Non-destructive Imaging of Individual Bio-Molecules
Matthias Germann, Tatiana Latychevskaia, Conrad Escher, Hans-Werner, Fink

TL;DR
This paper demonstrates the first direct experimental evidence of non-destructive imaging of individual DNA molecules using low energy electron radiation, overcoming the longstanding challenge of radiation damage in molecular imaging.
Contribution
It provides experimental proof that individual DNA molecules can withstand coherent low energy electron radiation without damage, enabling non-destructive imaging.
Findings
DNA withstands high doses of low energy electron radiation
Imaging of individual molecules is possible without averaging
Radiation damage is not an insurmountable obstacle for low energy electron imaging
Abstract
Radiation damage is considered to be the major problem that still prevents imaging an individual biological molecule for structural analysis.
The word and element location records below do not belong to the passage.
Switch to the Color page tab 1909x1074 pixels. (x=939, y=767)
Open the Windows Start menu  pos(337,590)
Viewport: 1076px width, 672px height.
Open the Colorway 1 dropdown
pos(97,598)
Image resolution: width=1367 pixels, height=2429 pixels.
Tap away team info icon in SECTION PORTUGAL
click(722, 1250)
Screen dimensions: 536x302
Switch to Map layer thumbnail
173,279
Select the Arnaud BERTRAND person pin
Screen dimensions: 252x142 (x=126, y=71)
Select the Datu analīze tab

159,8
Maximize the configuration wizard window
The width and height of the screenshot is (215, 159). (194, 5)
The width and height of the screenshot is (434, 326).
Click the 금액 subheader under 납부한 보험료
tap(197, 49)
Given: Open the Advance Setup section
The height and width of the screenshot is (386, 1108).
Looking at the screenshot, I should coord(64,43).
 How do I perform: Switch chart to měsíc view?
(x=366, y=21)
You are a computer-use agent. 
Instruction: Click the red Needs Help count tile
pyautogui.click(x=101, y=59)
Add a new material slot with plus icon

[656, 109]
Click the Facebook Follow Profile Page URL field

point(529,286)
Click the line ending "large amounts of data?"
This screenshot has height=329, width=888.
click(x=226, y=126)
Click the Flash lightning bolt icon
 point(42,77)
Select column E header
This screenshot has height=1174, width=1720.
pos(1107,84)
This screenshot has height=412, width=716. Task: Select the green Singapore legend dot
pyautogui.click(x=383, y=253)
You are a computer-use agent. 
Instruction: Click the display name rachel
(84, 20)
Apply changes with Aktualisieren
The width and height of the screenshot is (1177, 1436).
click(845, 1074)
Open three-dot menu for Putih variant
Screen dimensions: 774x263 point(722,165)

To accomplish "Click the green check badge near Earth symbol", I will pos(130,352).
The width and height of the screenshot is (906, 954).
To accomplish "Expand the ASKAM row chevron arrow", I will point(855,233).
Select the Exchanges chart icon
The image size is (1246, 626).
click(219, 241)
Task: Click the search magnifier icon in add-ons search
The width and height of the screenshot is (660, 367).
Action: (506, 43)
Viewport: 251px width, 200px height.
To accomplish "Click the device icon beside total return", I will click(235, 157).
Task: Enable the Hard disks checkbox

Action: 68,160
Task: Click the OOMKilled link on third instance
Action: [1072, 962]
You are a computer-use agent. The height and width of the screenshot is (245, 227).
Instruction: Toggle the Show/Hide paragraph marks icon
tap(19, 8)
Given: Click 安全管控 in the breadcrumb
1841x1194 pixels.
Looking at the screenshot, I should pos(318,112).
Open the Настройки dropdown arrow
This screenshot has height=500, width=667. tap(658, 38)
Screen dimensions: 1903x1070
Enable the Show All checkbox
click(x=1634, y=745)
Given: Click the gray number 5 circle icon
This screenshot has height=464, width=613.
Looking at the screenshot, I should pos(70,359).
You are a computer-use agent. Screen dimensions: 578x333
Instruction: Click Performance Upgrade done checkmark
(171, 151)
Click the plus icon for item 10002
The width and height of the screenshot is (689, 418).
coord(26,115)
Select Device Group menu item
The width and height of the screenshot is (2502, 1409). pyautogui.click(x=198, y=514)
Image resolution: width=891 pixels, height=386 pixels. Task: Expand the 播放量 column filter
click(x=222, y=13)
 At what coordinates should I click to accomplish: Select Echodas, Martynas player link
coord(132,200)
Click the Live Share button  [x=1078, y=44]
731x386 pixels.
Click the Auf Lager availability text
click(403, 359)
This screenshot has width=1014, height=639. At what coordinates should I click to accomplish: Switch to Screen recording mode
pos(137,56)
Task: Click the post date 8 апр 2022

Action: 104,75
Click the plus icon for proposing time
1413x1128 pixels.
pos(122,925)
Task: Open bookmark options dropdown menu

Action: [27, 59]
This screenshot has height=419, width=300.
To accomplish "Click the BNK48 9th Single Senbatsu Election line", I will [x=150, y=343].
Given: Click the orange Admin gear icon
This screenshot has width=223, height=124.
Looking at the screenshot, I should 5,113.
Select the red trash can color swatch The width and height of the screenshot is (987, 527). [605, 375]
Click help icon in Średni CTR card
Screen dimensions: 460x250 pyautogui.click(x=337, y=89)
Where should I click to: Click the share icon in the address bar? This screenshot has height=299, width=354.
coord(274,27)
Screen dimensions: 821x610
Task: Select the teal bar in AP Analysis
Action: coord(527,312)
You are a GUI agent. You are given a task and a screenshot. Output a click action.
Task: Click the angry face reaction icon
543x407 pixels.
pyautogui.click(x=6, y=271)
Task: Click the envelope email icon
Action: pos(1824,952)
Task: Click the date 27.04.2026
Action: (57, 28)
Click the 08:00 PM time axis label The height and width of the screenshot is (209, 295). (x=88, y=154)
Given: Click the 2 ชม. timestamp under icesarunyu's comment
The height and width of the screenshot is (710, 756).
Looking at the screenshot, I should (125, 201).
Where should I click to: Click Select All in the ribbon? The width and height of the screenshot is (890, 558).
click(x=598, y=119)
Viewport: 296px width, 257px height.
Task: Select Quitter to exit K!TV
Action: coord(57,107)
So far, all known mapping techniques using sufficient short wave-length radiation, be it X-rays or high energy electrons, circumvent this problem by averaging over many molecules. Averaging, however, leaves conformational details uncovered. Even the anticipated use of ultra-short but extremely bright X-ray bursts of a Free Electron Laser shall afford averaging over 10^6 molecules to arrive at atomic resolution. Here we present direct experimental evidence for non-destructive imaging of individual DNA molecules. In fact, we show that DNA withstands coherent low energy electron radiation with deBroglie wavelength in the Angstrom regime despite a vast dose of 10^8 electrons/nm^2 accumulated over more than one hour.